And then there’s the widespread embracing of our inner Chinese aunties.

During one scroll, I came across the account of yoga practitioner @MindfulnessWithKat, advising her followers how to “stretch like a Chinese auntie.” To my surprise, I already did most of Kat’s auntie exercises every morning, mainly natural body movements that I know feel good and have done for years to loosen my chronically tight limbs and creaky joints.

Once I followed Kat, my feed filled up with more “auntie” guidance, including tips for more peaceful sleep and videos praising Qi Gong, an ancient movement practice similar to Tai Chi. 

I had long trained my algorithm to avoid fitness and dieting influencers, but this was different. The exercises looked like the way my body was already used to moving. So I locked in, following Kat’s frequent uploads for a week, which incorporate the slow pace and tissue stretches of Yin yoga with mindful tension release.

Not a fad, not a joke, just something that works. And I loved every minute of it. 

Let your hands go

My body doesn’t easily sit still. I’m always completing a task or doing an errand. If I’m at rest, my hands are twirling through my hair or over a fidget device. Oh, and I don’t have a mind’s eye. Meditation is hard for me. 

But this year, TikTok showed me that my noisy hands might actually be mindfulness tools in themselves.

Where 2024’s trends beelined toward new tech — yoga apps, meditation podcasts on Spotify, the latest wearable — 2026 is all about going back to the days of yore. TikTok users are reviving old crafts in an effort to reclaim our attention spans from screens. They’re obsessing over traditional lace work, needlepoint, and intricate beading projects. Fiber artists have become some of the most popular creators online.

Handcrafts are my bread and butter. I love an excuse to build something physical, or to copy art down to the finest detail. I love giving very thoughtful, time-intensive gifts fashioned with sweat and tears. So if the internet tells me I can reclaim my time and mental fortitude with a little crocheting or hand beading? Sign me up. 

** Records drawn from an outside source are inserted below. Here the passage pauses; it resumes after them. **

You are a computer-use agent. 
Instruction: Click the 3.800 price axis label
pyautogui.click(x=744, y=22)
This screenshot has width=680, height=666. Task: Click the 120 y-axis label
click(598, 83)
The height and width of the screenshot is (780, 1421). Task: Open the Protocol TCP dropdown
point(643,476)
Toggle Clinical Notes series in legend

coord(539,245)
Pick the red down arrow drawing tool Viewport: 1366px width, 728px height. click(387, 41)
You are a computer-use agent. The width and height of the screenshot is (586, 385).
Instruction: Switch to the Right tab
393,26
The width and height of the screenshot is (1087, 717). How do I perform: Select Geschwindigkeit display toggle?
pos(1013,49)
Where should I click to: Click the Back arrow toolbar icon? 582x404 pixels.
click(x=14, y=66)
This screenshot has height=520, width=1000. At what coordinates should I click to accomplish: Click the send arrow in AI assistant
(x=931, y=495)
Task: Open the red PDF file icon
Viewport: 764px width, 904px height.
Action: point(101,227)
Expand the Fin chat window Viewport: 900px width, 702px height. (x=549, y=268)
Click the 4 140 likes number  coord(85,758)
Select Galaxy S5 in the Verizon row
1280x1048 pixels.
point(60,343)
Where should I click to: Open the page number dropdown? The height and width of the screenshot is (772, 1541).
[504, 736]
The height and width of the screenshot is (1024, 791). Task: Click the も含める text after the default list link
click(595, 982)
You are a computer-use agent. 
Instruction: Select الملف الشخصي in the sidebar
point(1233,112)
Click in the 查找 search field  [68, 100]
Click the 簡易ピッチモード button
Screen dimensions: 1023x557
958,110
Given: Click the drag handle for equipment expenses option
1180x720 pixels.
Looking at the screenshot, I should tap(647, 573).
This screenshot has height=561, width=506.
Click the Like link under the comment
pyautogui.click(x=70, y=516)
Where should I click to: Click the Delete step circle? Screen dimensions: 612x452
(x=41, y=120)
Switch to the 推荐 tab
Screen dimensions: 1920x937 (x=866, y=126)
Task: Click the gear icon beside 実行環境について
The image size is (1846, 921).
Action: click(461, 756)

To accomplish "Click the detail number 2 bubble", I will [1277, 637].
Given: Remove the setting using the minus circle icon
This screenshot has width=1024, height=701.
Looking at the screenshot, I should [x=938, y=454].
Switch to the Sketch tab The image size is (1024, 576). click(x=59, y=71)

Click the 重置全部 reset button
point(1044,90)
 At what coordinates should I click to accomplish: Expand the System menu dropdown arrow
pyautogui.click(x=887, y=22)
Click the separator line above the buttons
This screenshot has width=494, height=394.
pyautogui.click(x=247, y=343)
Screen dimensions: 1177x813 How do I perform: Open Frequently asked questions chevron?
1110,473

After discovering this connection, I rushed to whip out my macrame rope and gathered supplies to needle felt another tiny animal to add to my collection (this time, a lamb finger puppet for my niece’s first birthday). I put my phone away. I locked in.

My mind is still when my hands are busy. That internal voice quiets as I hyperfocus on getting the details right. And I am awash in a sense of fulfillment seeing the result of hours of patience held right there in my hands. 

I looked down at the little lamb at the tip of my pointer finger and thought: I could do this forever.

A white lamb finger puppet, wearing a tiny orange and pink party hat.

My birthday lamb <3
Credit: Chase DiBenedetto / Mashable

To sum up a week of reevaluation: TikTok’s wellness influencers are finally starting to favor curiosity, critical thinking, and reflection over self-optimization. You see it in the promotion of an “anti-hustle” lifestyle, as well as the dumb phones now proliferating among the chronically online. Authenticity, including the failures that come with it, are cool now. 

TikTok, often prone to romanticizing detachment and aloofness, seems to have learned an important lesson over the last two years: Presence is more important than performance.